Contrattazione

Comuni, aumenti liberi ai funzionari

di Gianni Trovati

Gli aumenti delle indennità per i funzionari degli enti locali si liberano dai tetti di spesa, e potranno quindi essere assicurati in tutte le amministrazioni senza inciampare in contestazioni. E fra le materie oggetto del «confronto» con i sindacati (da oggi a giovedì si vota per le Rsu in tutto il pubblico impiego), cioè l’etichetta che nei contratti del pubblico impiego rimette in campo la vecchia concertazione, entrano anche i criteri generali per la mobilità fra le sedi di lavoro dell’amministrazione, tema che riguarda i Comuni più grandi oltre a Città metropolitane, Province e Regioni, e le linee di pianificazione delle attività formative.
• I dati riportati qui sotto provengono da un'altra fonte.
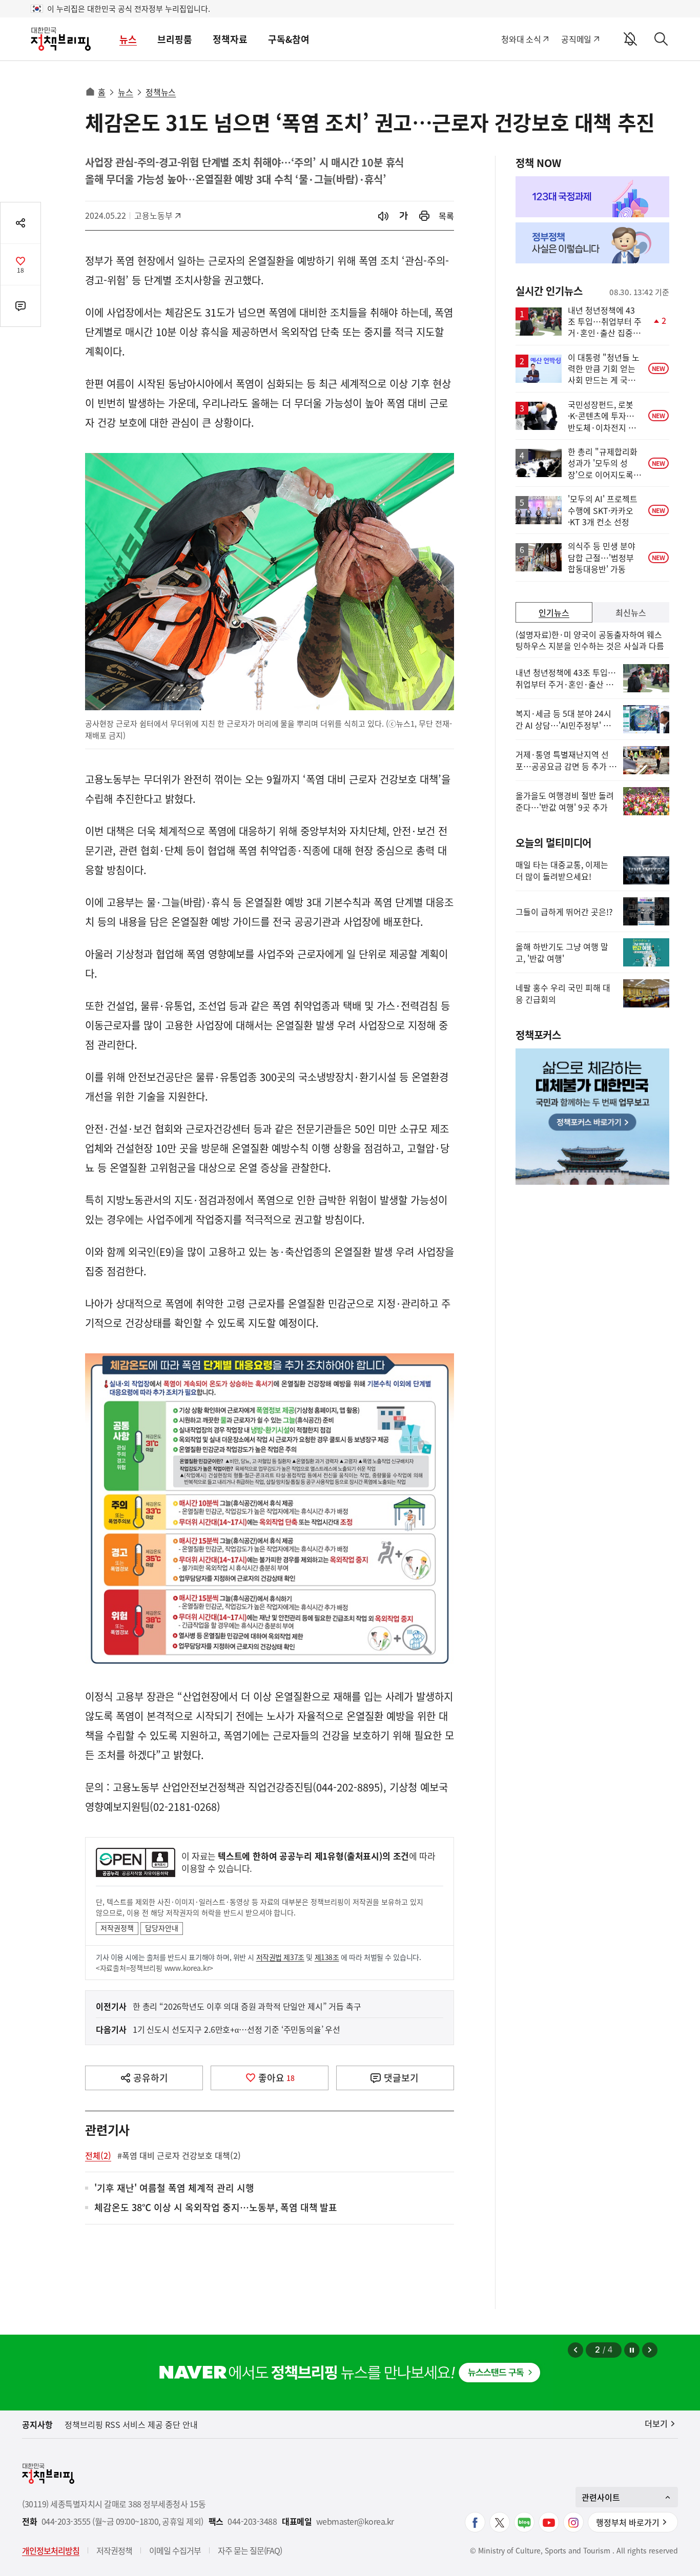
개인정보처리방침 (50, 2550)
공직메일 (576, 39)
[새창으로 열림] (424, 216)
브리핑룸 (174, 39)
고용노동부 (157, 215)
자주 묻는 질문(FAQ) (250, 2550)
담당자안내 (161, 1928)
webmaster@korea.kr (355, 2521)
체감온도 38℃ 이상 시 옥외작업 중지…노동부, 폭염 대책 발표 (215, 2208)
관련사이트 (601, 2497)
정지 (632, 2350)
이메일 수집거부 (175, 2550)
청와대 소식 (521, 39)
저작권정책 (117, 1928)
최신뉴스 (630, 612)
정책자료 (230, 39)
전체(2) (98, 2155)
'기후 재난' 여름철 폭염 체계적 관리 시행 (174, 2188)
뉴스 (128, 39)
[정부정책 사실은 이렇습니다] (592, 242)
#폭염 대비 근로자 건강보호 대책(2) (179, 2155)
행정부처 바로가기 (628, 2522)
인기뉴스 (554, 612)
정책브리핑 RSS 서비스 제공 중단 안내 (131, 2424)
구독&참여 (289, 39)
Ma è ovviamente quella economica la novità più importante fra quelle spuntate nella versione riveduta e corretta dell’ipotesi di contratto per il personale degli enti territoriali, che deve ora andare alla Corte dei conti per l’ultimo esame prima della firma finale.

L’esclusione dai tetti di spesa per gli aumenti delle indennità arriva con la forma della «dichiarazione congiunta». La conseguenza pratica è che gli incrementi da 83,2 euro per l’indennità destinata ai titolari di «posizione organizzativa», cioè per chi pur non essendo dirigente ha incarichi di gestione e responsabilità, potrà essere assicurata in tutti gli enti a prescindere dalle condizioni in cui versa il bilancio. Si supera in questo modo uno degli scogli su cui rischiava di inciampare l’applicazione dei nuovi contratti.

Il problema, come spesso accade, nasce da un incrocio sfortunato fra le tante regole che provano a disciplinare la finanza pubblica. Le indennità di posizione organizzativa, e soprattutto le loro cifre in crescita dal prossimo anno, sono regolate dal contratto nazionale, ma finanziate dai fondi integrativi, quelli con cui ogni ente alimenta le voci aggiuntive della busta paga. Ma questi fondi, come spiega il decreto attuativo della riforma Madia sul pubblico impiego (articolo 23, comma 2 del Dlgs 75/2017) non possono superare il livello raggiunto nel 2016 fino a quando non sarà completata la futuribile «armonizzazione» delle buste paga di tutti i dipendenti pubblici. Senza il via libera interpretativo «congiunto» di datori di lavoro e sindacati, sul modello di quanto accade per gli statali, l’aumento delle indennità avrebbe finito per sottrarre risorse alle altre voci finanziate dai fondi integrativi (produttività, turni, disagio e così via) con il rischio di essere bloccati dalla mancanza di risorse nei casi più problematici.

Sempre con l’obiettivo di evitare regole troppo rigide che rischiano di mettere in difficoltà la gestione, con le correzioni al testo cambia il rapporto minimo obbligatorio fra le risorse da dedicare alla retribuzione di posizione e a quella di risultato dei funzionari: a quest’ultima voce, misurata in base alle «performance» dei diretti interessati, dovrà andare almeno il 15% delle somme, mentre nella versione originaria del testo il limite era al 20 per cento.

Resta invece da sciogliere il problema della retroattività «lunga» degli incarichi prevista dal contratto, e contestata da ministero dell’Economia e Funzione pubblica (si veda Il Sole 24 Ore di ieri). Ma sarà la relazione tecnica che accompagna il contratto definitivo a dire l’ultima parola sul punto.